In some embodiments, such queues could, for example, be implemented
by encoding a series of minimum and maximum index ranges of a data
parallel operation, where a single unit of work may be represented
as a tuple (e.g., minl, maxi). The overall index range of the data
parallel operation may be divided into chunks of work. In some
cases, the size of the chunks may optionally be chosen such that it
corresponds to a multiple of the number of hardware threads, SIMD
lanes, or cores, of a computation unit (e.g., a GPU). Furthermore,
it may optionally be larger than the overall number of hardware
threads, SIMD lanes, or cores divided by the number of barriers the
computation unit concurrently supports. Although not required, this
may help to ensure that the chunks of work efficiently utilize
computing resources and that initial scheduling is effective with
the hardware thread scheduler, if there is one. The chunks may then
be distributed, for example evenly, or based on various
algorithms/criteria, between the work queues. During runtime, each
of the computation units may retrieve and process the chunks or
work units from its corresponding work queue.
[0026] This may continue until the work load has been completed. By
way of example, completion may be indicated by all the queues being
empty. In some cases, a termination token may optionally be used.
For example, the termination token may represent a maximum integer
value as the termination token TERM EMPTY. In embodiments where all
computation workers steal in a deterministic order, and no worker
generates more work, a return of value EMPTY generally will
indicate termination. In embodiments allowing random stealing
operations, it is sufficient to have at least one worker (e.g., a
CPU thread) traverse all queues in a deterministic order after it
runs out of work itself. If it finds all queues empty it may write
the EMPTY termination token to all queues, or at least to all work
queue(s) for the other computation unit (e.g., the GPU). This may
help to terminate the data parallel workload.
[0027] In some embodiments, work stealing may be performed, for
example, in order to help improve load balancing, increase
performance, reduce power consumption, or the like. The term "work
stealing" is a term used in the art. As used herein, the term "work
stealing" is used broadly to refer to reassigning or re-tasking the
work from one computation unit to the other, moving the work from
one computation unit's queue to another computation unit's queue,
allowing a computation unit to claim or take responsibility for
work previously claimed by or under the responsibility of another
computation unit, and the like.
[0028] Referring again to FIG. 1, in some embodiments, the first
computation unit 101-1 (e.g., a CPU, general-purpose processor,
general-purpose core, etc.) may optionally include an embodiment of
a first synchronized work stealer system 105-1, although this is
not required. The first synchronized work stealer system 105-1 may
be operable to perform synchronized work stealing from the second
computation unit 101-2 for the first computation unit 101-1 to do
the work, although the scope of the invention is not so limited. In
some embodiments, the first synchronized work stealer system 105-1
may have access to both the first 104-1 and second 104-2 work
queues. The first synchronized work stealer system may be
implemented in any combination of software, firmware, and
hardware.

Task instructions:
- A) Reproduce the passage of the work-stealing text between "For example, the" and "data parallel workload.", inclusive.
- B) Write the next part of the work-stealing text, beginning after its final sentence.

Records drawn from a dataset
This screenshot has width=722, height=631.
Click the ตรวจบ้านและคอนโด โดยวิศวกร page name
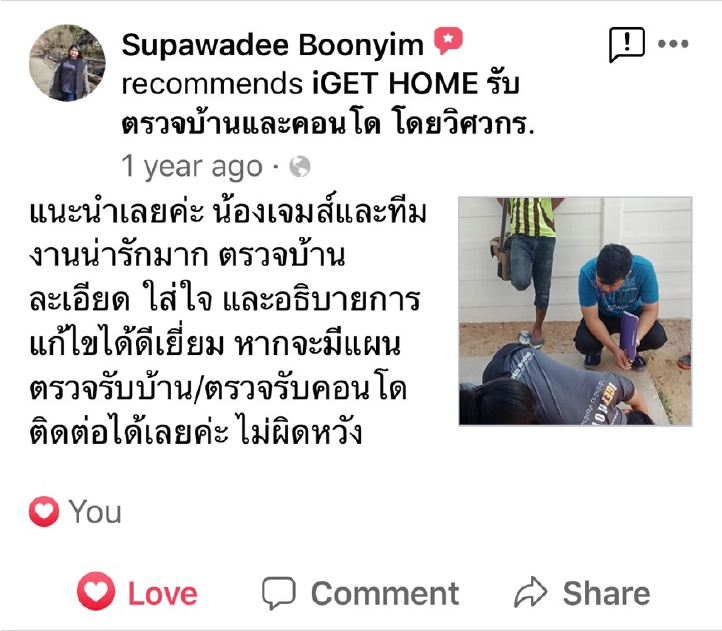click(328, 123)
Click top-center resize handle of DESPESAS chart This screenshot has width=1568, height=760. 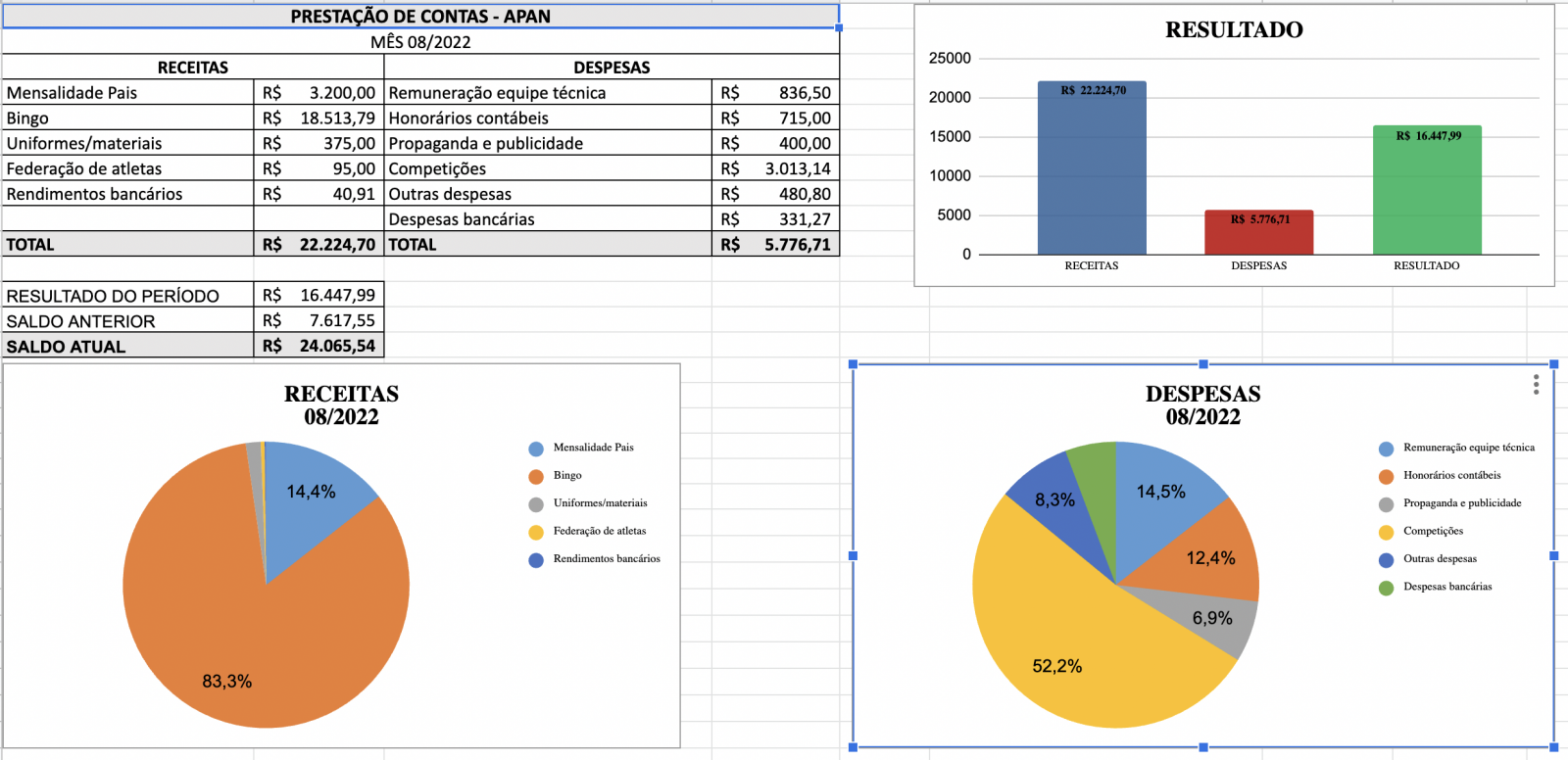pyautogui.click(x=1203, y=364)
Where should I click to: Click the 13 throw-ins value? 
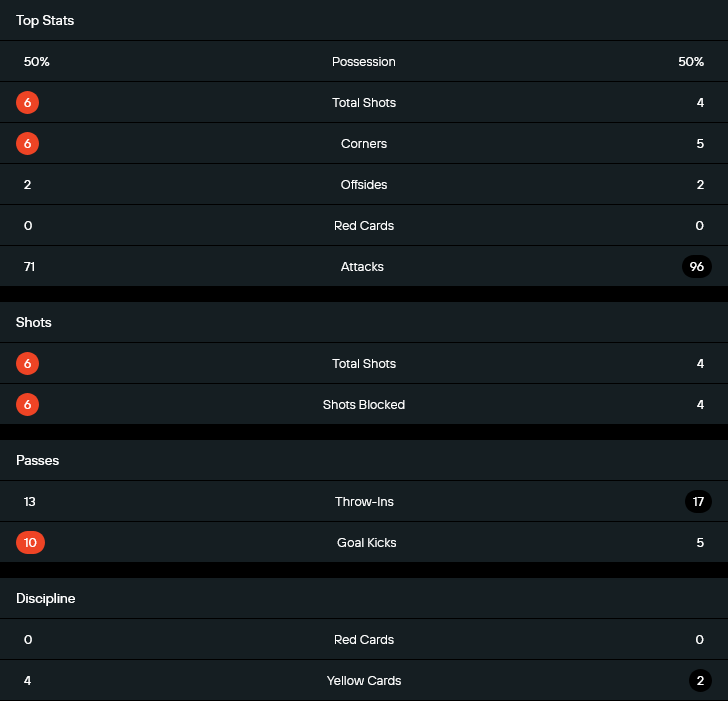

Answers in order:
- A)
For example, the termination token may represent a maximum integer
value as the termination token TERM EMPTY. In embodiments where all
computation workers steal in a deterministic order, and no worker
generates more work, a return of value EMPTY generally will
indicate termination. In embodiments allowing random stealing
operations, it is sufficient to have at least one worker (e.g., a
CPU thread) traverse all queues in a deterministic order after it
runs out of work itself. If it finds all queues empty it may write
the EMPTY termination token to all queues, or at least to all work
queue(s) for the other computation unit (e.g., the GPU). This may
help to terminate the data parallel workload.

- B)
[0029] In some embodiments, the second computation unit 101-2
(e.g., a GPU, graphics core, hardware accelerator, special-purpose
processor, special-purpose core, etc.) may include an embodiment of
a second synchronized work stealer system 105-2. In some
embodiments, the second synchronized work stealer system 105-2 may
be operable to perform synchronized work stealing from the first
computation unit 101-1 for the second computation unit 101-2 to do
the work. The stolen work may be taken from the first work queue
104-1 and added to the second work queue 104-2. In some
embodiments, the second synchronized work stealer system 105-2 may
have access to both the first 104-1 and second 104-2 work queues.
The second synchronized work stealer system may be implemented in
any combination of software, firmware, and hardware.
[0030] In some embodiments, work stealing may be based on the
current fullness of the first 104-1 and/or second 104-2 work
queues. For example, in some embodiments, if the second work queue
104-2 runs empty, is filled below a threshold level, or is
perceived by the second synchronized work stealer system 105-2 as
being insufficiently full, then the second synchronized work
stealer system 105-2 may steal work from the first work queue 104-1
and put the stolen work in the second work queue 104-2. As another
example, in some embodiments, if the second synchronized work
stealer system 103-2 perceives that the first work queue 104-1 is
full, is filled above a threshold level, or is otherwise too full,
then the second synchronized work stealer system 103-2 may steal
work from the overly filled first work queue 104-1. In other
embodiments, the first synchronized work stealer system 103-1 may
perform analogous or reciprocal types of work stealing when the
first work queue 104-1 is under filled and/or when the second work
queue 104-2 is overfilled. Other reasons for work stealing are also
contemplated.
[0031] In some embodiments, the work stealing may be bidirectional
in either direction between the first and second computation units.
For example, the first synchronized work stealer system 105-1 may
steal work from the second computation unit 101-2 for the first
computation unit 101-1 to do (e.g., move work from the second work
queue 104-2 to the first work queue 104-1), and the second
synchronized work stealer system 105-2 may steal work from the
first computation unit 101-1 for the second computation unit 101-2
to do (e.g., move work from the first work queue 104-1 to the
second work queue 104-2). In some embodiments, bidirectional
mutually synchronized work stealing, may be performed. In some
embodiments, random substantially concurrent bidirectional mutually
synchronized work stealing may optionally be used. In other
embodiments, the second computation unit 101-2 may optionally steal
work from the first computation unit 101-1, without the first
computation unit stealing work from the second computation unit.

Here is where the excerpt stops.